◆ **WHAT TO PRODUCE**
Below are entries. Copy exactly the lines running from the line that holds "Viewport: 1280px width, 720px" to the line that holds "Click the pencil icon to rename step", with both ends included.

START MATERIAL SUPPLIED

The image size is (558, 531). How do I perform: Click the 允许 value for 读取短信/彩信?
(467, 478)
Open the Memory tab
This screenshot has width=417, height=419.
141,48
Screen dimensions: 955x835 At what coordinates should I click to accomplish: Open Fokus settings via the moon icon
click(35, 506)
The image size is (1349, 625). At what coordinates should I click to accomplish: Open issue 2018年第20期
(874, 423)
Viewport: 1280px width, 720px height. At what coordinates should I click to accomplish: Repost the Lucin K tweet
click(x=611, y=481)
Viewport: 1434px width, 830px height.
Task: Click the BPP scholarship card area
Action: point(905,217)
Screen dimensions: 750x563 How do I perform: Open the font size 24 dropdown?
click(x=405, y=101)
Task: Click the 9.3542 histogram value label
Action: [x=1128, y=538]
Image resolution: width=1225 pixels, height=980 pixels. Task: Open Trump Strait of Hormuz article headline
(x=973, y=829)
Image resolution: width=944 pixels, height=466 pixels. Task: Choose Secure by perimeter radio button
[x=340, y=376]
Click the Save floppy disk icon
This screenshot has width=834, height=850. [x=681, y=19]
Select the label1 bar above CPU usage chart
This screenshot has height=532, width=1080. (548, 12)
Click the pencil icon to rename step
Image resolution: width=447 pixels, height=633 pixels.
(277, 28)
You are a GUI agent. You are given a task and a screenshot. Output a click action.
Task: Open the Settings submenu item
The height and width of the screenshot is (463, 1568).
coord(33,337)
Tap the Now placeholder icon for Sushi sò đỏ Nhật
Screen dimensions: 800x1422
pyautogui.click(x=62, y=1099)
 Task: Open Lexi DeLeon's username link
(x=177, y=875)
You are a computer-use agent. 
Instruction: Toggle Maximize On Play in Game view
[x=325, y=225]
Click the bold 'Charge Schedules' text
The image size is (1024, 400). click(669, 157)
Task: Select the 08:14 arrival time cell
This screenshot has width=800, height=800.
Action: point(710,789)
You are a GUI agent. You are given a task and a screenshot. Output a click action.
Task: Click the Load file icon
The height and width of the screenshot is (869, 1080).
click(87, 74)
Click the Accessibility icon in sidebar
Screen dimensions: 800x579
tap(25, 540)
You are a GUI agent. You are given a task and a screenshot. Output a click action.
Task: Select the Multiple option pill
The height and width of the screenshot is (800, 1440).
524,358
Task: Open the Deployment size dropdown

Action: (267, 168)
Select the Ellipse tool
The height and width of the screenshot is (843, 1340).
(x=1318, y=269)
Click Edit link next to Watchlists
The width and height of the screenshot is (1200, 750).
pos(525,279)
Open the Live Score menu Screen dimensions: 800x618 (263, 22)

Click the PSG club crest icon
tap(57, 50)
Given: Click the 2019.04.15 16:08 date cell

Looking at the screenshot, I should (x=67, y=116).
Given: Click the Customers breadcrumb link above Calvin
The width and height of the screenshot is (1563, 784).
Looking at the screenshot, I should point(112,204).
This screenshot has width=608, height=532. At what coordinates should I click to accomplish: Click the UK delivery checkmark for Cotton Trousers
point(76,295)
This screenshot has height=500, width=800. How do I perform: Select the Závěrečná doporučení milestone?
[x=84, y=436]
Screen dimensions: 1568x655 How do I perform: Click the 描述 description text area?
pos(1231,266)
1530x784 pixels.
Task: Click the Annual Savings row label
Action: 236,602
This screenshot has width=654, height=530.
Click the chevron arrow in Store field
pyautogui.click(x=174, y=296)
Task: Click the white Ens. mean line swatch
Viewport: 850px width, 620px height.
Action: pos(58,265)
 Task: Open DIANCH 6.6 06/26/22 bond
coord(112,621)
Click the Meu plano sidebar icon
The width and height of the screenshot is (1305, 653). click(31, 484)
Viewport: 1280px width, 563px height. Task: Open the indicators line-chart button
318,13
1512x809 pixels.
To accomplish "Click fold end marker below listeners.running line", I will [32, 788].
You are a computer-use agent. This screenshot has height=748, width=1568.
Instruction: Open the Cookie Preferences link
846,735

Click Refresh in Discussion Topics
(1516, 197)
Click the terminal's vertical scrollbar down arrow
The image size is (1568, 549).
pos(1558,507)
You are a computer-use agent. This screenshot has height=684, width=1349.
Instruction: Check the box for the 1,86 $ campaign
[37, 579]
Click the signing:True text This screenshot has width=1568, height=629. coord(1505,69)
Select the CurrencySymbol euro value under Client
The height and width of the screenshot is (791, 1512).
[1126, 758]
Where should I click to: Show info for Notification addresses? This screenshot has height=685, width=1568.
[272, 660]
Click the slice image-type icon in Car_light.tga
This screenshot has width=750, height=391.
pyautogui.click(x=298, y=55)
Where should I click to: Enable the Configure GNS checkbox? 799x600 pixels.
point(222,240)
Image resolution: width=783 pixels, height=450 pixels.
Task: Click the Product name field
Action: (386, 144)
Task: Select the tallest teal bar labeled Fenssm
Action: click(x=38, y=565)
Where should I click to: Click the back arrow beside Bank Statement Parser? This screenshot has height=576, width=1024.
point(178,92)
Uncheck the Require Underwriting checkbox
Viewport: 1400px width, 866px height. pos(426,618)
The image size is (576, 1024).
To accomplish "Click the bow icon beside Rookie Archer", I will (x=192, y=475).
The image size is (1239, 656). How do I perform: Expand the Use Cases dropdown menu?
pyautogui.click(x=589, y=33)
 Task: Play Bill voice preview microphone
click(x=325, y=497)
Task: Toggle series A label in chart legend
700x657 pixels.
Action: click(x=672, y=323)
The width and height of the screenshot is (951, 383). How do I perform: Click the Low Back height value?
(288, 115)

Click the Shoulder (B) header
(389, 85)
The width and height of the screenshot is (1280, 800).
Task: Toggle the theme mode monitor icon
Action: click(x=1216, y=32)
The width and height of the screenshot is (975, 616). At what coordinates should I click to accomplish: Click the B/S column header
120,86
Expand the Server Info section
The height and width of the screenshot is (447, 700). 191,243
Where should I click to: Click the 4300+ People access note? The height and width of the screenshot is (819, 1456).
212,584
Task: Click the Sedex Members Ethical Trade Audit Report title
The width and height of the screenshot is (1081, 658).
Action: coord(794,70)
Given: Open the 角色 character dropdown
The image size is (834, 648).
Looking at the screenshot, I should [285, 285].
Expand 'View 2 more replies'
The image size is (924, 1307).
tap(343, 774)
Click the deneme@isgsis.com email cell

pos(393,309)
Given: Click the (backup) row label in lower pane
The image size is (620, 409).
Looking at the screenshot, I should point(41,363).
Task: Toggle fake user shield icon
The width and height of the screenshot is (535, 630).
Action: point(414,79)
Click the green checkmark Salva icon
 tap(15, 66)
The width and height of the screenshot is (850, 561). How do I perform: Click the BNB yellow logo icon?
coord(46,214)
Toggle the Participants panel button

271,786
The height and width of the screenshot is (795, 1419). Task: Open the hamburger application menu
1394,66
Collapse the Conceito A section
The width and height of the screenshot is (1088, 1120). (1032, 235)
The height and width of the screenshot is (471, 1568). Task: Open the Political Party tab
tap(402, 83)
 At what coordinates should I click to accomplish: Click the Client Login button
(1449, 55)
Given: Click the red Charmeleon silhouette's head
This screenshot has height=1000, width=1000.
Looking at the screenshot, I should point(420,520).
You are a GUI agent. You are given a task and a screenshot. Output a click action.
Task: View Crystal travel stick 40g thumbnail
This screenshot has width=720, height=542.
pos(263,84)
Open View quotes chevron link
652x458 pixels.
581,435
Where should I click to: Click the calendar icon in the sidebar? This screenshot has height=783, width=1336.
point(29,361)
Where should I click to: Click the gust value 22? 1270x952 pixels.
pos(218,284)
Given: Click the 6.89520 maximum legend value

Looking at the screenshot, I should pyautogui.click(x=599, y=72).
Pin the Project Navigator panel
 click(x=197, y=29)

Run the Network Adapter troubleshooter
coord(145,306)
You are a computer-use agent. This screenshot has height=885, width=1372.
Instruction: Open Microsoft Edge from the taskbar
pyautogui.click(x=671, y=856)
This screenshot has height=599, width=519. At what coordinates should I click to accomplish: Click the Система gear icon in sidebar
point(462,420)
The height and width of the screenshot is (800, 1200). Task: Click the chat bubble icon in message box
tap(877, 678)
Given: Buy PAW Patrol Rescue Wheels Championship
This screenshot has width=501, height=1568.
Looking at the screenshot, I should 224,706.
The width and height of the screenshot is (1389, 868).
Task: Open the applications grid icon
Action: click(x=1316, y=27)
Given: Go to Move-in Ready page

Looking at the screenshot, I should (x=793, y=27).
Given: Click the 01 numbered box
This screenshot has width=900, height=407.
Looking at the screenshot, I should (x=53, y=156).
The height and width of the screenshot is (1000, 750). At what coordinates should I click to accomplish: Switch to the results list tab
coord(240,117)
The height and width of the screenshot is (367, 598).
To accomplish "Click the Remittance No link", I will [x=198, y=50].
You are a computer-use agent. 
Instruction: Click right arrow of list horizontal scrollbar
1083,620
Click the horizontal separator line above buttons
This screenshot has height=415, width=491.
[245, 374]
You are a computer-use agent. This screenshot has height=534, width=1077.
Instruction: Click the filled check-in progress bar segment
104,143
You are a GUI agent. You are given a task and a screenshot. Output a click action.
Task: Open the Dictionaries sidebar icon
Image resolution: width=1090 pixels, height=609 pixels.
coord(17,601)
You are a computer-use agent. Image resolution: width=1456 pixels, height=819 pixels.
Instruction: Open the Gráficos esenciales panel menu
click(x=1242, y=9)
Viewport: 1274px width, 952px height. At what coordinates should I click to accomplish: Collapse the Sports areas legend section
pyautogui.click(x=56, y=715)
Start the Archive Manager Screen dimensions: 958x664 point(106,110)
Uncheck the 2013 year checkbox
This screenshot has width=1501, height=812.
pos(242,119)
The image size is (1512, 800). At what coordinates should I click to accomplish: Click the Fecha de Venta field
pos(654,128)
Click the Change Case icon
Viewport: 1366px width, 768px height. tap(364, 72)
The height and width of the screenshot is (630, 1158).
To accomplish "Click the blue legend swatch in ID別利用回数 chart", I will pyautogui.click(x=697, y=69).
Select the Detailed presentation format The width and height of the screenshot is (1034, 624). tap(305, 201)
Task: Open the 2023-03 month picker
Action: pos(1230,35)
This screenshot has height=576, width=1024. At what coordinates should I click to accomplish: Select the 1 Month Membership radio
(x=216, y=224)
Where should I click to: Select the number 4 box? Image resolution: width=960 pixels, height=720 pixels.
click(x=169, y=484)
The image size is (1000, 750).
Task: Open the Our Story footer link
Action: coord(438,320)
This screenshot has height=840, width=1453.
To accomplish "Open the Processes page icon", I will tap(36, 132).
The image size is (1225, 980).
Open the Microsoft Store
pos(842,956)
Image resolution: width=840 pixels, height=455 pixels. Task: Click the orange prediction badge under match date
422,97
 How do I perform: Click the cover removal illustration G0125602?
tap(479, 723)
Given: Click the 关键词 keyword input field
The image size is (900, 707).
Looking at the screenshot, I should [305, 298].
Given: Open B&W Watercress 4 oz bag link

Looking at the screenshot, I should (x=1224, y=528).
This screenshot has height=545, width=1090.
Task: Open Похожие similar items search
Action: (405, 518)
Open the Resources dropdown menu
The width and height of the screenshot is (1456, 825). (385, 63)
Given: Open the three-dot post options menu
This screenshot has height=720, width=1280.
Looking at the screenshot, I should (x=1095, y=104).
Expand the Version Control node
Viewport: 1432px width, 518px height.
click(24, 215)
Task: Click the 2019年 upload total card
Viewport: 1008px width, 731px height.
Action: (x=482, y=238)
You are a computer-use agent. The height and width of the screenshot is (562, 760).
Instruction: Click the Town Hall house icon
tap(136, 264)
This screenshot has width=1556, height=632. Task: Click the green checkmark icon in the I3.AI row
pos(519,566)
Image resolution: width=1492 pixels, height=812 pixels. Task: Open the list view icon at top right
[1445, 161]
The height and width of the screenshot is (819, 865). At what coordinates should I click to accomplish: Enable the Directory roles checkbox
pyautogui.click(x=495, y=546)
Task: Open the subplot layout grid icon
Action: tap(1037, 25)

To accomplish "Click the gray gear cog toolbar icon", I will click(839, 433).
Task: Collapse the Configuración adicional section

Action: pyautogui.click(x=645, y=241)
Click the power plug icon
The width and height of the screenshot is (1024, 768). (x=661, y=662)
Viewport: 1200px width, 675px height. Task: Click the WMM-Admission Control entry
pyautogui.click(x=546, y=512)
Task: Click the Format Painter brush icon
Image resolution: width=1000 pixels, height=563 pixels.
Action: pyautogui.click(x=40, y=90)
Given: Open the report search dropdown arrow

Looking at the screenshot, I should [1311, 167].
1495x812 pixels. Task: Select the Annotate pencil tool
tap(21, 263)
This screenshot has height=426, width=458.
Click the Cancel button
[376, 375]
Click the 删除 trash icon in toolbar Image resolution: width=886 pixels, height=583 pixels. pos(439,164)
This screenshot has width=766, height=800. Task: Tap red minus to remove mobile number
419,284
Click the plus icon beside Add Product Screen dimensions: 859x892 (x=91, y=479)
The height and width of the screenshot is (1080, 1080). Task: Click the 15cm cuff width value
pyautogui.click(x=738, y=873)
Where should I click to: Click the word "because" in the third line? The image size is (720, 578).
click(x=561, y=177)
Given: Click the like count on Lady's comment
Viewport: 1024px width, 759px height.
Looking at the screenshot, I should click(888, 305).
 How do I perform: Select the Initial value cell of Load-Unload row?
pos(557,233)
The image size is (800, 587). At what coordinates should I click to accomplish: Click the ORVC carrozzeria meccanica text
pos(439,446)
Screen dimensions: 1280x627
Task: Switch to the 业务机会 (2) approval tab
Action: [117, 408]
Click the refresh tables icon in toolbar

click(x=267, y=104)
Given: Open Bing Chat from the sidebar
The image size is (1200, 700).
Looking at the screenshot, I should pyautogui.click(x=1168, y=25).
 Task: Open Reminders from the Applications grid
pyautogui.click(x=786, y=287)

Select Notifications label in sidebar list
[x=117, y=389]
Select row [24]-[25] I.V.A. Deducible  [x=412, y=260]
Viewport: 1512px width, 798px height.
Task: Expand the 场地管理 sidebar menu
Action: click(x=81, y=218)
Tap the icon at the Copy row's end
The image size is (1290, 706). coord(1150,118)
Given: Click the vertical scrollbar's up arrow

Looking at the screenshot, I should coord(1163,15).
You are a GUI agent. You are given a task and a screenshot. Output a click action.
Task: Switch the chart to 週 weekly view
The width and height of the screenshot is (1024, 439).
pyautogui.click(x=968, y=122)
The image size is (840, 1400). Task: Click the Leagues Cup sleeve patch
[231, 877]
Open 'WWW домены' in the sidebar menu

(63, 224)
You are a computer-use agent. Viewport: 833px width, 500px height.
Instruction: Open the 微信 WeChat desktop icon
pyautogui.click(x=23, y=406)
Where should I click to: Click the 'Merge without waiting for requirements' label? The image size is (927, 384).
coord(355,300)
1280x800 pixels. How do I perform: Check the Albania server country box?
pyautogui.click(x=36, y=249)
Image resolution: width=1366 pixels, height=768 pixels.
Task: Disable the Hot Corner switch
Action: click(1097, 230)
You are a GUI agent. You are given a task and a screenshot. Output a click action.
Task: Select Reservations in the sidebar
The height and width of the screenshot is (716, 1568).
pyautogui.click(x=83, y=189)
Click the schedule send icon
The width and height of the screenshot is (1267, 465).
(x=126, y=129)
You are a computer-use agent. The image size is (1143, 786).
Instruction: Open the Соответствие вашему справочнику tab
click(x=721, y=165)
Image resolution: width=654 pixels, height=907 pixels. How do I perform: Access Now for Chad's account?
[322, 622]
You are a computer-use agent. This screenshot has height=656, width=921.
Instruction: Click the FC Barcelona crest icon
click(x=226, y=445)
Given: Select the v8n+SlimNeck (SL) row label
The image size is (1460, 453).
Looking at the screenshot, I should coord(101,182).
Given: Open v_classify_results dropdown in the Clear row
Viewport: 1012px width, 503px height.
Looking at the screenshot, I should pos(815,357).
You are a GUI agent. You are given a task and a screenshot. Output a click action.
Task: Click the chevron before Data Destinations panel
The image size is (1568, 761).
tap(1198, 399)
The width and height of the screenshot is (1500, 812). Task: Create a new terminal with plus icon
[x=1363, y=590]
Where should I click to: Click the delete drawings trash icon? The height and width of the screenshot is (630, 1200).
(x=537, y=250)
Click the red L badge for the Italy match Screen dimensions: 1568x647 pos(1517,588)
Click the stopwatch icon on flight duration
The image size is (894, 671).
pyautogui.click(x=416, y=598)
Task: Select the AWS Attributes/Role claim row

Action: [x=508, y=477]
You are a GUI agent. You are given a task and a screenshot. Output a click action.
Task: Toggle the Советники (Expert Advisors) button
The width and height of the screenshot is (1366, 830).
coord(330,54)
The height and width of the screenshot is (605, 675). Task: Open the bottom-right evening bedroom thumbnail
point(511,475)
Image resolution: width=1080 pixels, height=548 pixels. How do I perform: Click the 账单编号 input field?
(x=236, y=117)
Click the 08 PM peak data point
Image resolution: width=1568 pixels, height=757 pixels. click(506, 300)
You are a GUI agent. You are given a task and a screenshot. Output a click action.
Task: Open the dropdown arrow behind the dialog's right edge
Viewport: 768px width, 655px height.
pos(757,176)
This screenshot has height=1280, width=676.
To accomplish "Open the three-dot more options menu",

END MATERIAL SUPPLIED

◆ **EXPECTED ANSWER**
Viewport: 1280px width, 720px height. At what coordinates should I click to accomplish: Repost the Lucin K tweet
click(x=611, y=481)
Viewport: 1434px width, 830px height.
Task: Click the BPP scholarship card area
Action: point(905,217)
Screen dimensions: 750x563 How do I perform: Open the font size 24 dropdown?
click(x=405, y=101)
Task: Click the 9.3542 histogram value label
Action: [x=1128, y=538]
Image resolution: width=1225 pixels, height=980 pixels. Task: Open Trump Strait of Hormuz article headline
(x=973, y=829)
Image resolution: width=944 pixels, height=466 pixels. Task: Choose Secure by perimeter radio button
[x=340, y=376]
Click the Save floppy disk icon
This screenshot has width=834, height=850. [x=681, y=19]
Select the label1 bar above CPU usage chart
This screenshot has height=532, width=1080. (548, 12)
Click the pencil icon to rename step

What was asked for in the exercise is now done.